Si la pandémie remet en question l’ensemble du fonctionnement de nos sociétés, elle remet aussi en question les modèles alimentaires. La proximité rassure, la relation directe avec les producteurs authentifie l’origine des aliments et renforce l’intérêt des productions locales alimentaires.
Recette pour un circuit court réussi.

Créer de la valeur en étoffant son offre

La création de valeur est l’objectif majeur de tout entrepreneur/producteur. Elle est nécessaire pour assurer la pérennité de l’entreprise : cette valeur sera alors économique. Mais elle sera aussi une valeur immatérielle en y intégrant des dimensions éthiques, de confiance, de qualités reconnues par le client, de sécurité, d’image, de services associés…. Bref, toute une somme d’ingrédients qui vont ancrer l’offre du producteur dans une relation étroite avec son client. Ces valeurs économiques ou immatérielles seront concrétisées par un prix ajusté, c’est-à-dire intégrant l’ensemble des caractéristiques du produit ou du service.

Les producteurs en circuit court sont, plus que d’autres entrepreneurs, impliqués dans une offre intégrant ces deux catégories de valeurs. La question est qu’ils ont des difficultés à les concrétiser en prix unitaires, à faire évoluer leur offre pour créer plus de valeur immatérielle, et enfin à consacrer le temps nécessaire à le faire savoir.

Le prix unitaire conditionne la valeur économique, mais l’exercice est délicat. La fixation du (bon) prix est déterminante dans la création ou non de valeur en vente directe.

Au-delà du coût de revient, le producteur fermier doit intégrer dans son prix des services, une qualité spécifique, une différenciation, du plaisir, de la relation, du goût, de l’assurance, de l’information, bref, toute une série de valeurs qui vont compléter la valeur d’usage initiale du produit alimentaire, c’est-à-dire remplir son estomac. Et c’est bien toute la difficulté à laquelle sont confrontés les producteurs : évaluer, quantifier et afficher ces valeurs immatérielles qui vont s’ajouter au prix de revient et sans rogner la marge bénéficiaire.
L’exercice est rendu complexe par des pressions externes comme la concurrence, le pouvoir d’achat ou l’acceptabilité du prix par le client. La complexité est aussi dans la décomposition du prix, qui peut faire émerger une dérive dans les coûts de production, révélant souvent une faible productivité du travail. Les temps de travaux sont systématiquement sous-estimés, notamment ceux de la famille ou des différents « coups de main » ponctuels.

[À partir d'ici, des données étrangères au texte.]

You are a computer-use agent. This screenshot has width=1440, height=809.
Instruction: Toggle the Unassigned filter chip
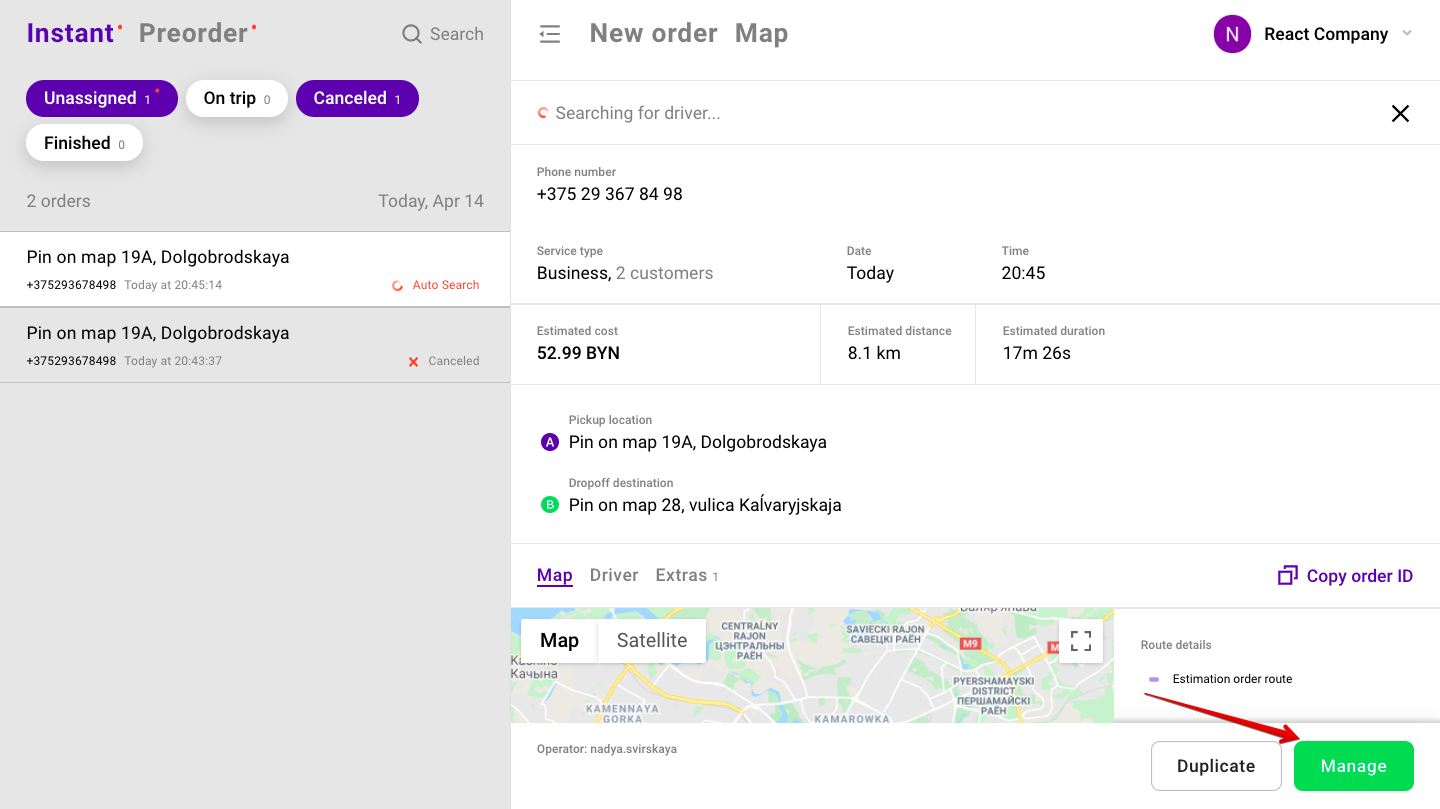coord(101,98)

En calculant précisément leur prix de revient, bien des producteurs s’aperçoivent que leurs coûts unitaires sont déjà très élevés, avant même d’y inclure les valeurs immatérielles. C’est le cas en viande bovine. La valorisation fermière fait découvrir aux éleveurs la difficulté de valoriser correctement l’ensemble de la carcasse d’un bovin.

En sus des coûts de revient et des prestations immatérielles des produits vendus, il faut ajouter un troisième paramètre, la capacité contributive du client, c’est-à-dire son acceptation du prix affiché. Ce prix que l’on nomme «psychologique» représente ce que le client est prêt à débourser. Au-dessus d’un plafond, il renonce à acheter, au-dessous d’un plancher, il doute de la qualité du produit. Le consommateur arbitre en continu autour de ce rapport qualité-prix propre au produit.

Pourtant, le prix est et doit rester un facteur secondaire de choix dans les productions fermières.

Toute la stratégie du producteur fermier est de déplacer la variable prix vers la variable valeur. Cette marge « pour services complémentaires » peut s’évaluer à 30 % du coût de revient.

Valeurs immatérielles et valeurs fonctionnelles

Le prix de vente doit tenir compte aussi et surtout des valeurs immatérielles incorporées au produit, apportées et vendues au client : le plaisir, la proximité, la qualité gustative, la traçabilité, la relation au producteur, sa disponibilité, sa notoriété…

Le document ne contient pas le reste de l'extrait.